• Challenge A
Extract from the Lewinsky passage the stretch from "Humiliation, Lewinsky said, quoting" through "by the way).", copying it word for word.
• Challenge B
Condense the paragraph of the Lewinsky passage that begins "Humiliation, Lewinsky said" into a short bulleted list that keeps its main facts.

• Excerpt
It was a tough bit of branding to live through as a 25-year-old—and she almost didn’t. After becoming sexually involved with her boss (Bill Clinton, who despite lying to the country while president, enjoys a terrific reputation in America) when she was fresh out of college, she thought about killing herself. That one mistake, of having an affair—a small mistake, really, on her part, huge on her boss’s—tainted her coming into womanhood, because America (and the world) did not stand up for her and instead found it easy and appropriate to judge, shame, humiliate.
Humiliation, Lewinsky said, quoting a recent study, has been found to be “a more intensely felt emotion than either happiness or even anger.” It will forever be a defining trait of the person she is now. Amends will never be made for the horror of having everyone comment on her appearance, her weight, her intelligence (plenty of which appears whenever she writes or speaks on camera, by the way).

• Data lines

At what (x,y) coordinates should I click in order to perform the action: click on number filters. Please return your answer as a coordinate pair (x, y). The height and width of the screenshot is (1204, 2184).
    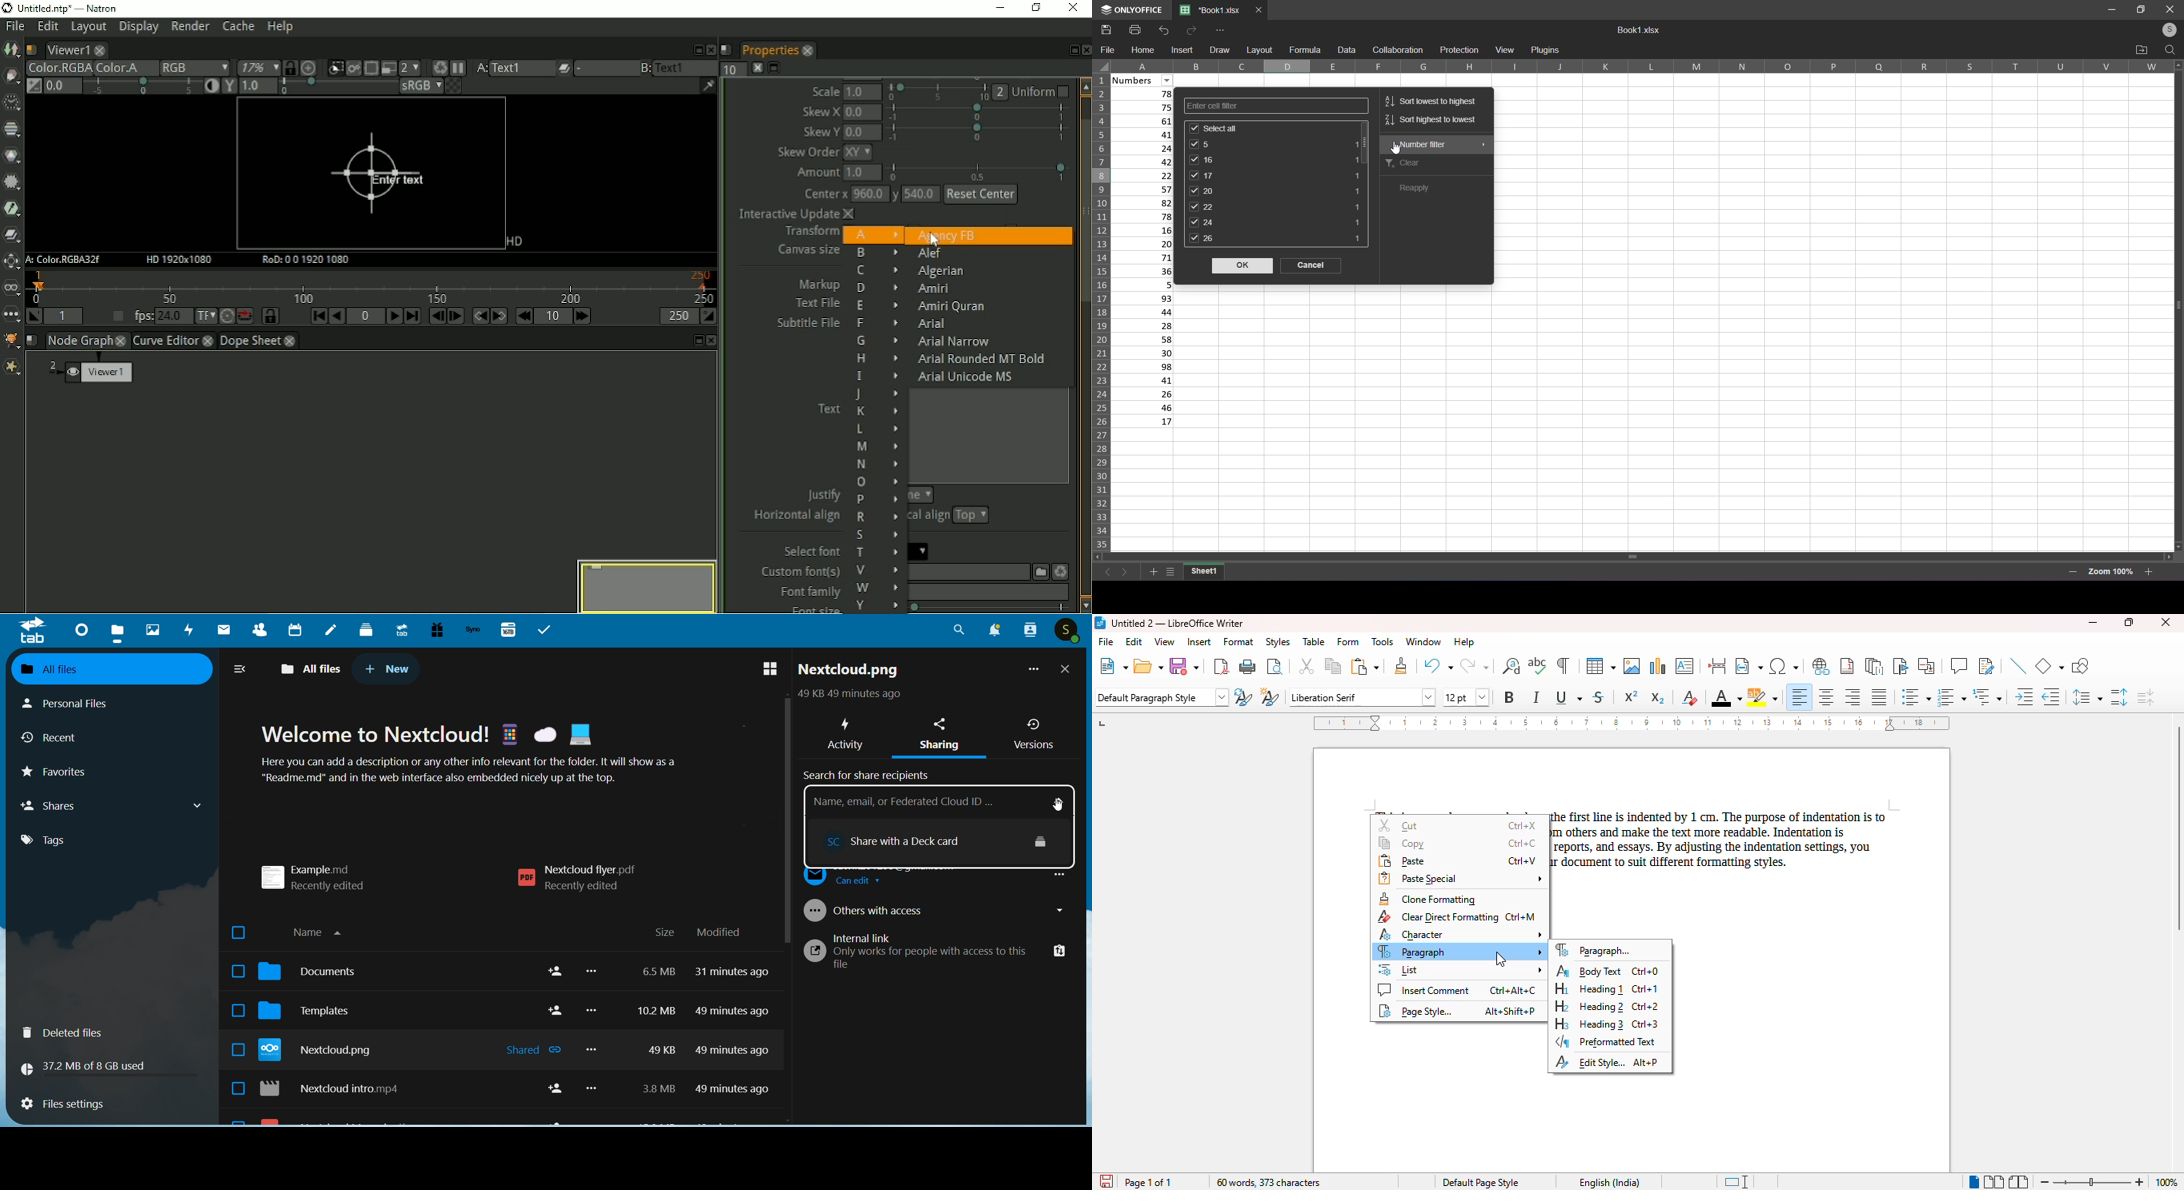
    Looking at the image, I should click on (1436, 144).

• Complete response A
Humiliation, Lewinsky said, quoting a recent study, has been found to be “a more intensely felt emotion than either happiness or even anger.” It will forever be a defining trait of the person she is now. Amends will never be made for the horror of having everyone comment on her appearance, her weight, her intelligence (plenty of which appears whenever she writes or speaks on camera, by the way).

• Complete response B
- Citing a recent study, Lewinsky said humiliation is felt more intensely than happiness or even anger.
- Humiliation will always be a defining trait of who she is now.
- Nothing can make amends for everyone commenting on her appearance, weight and intelligence.
- The writer adds that her intelligence shows whenever she writes or speaks on camera.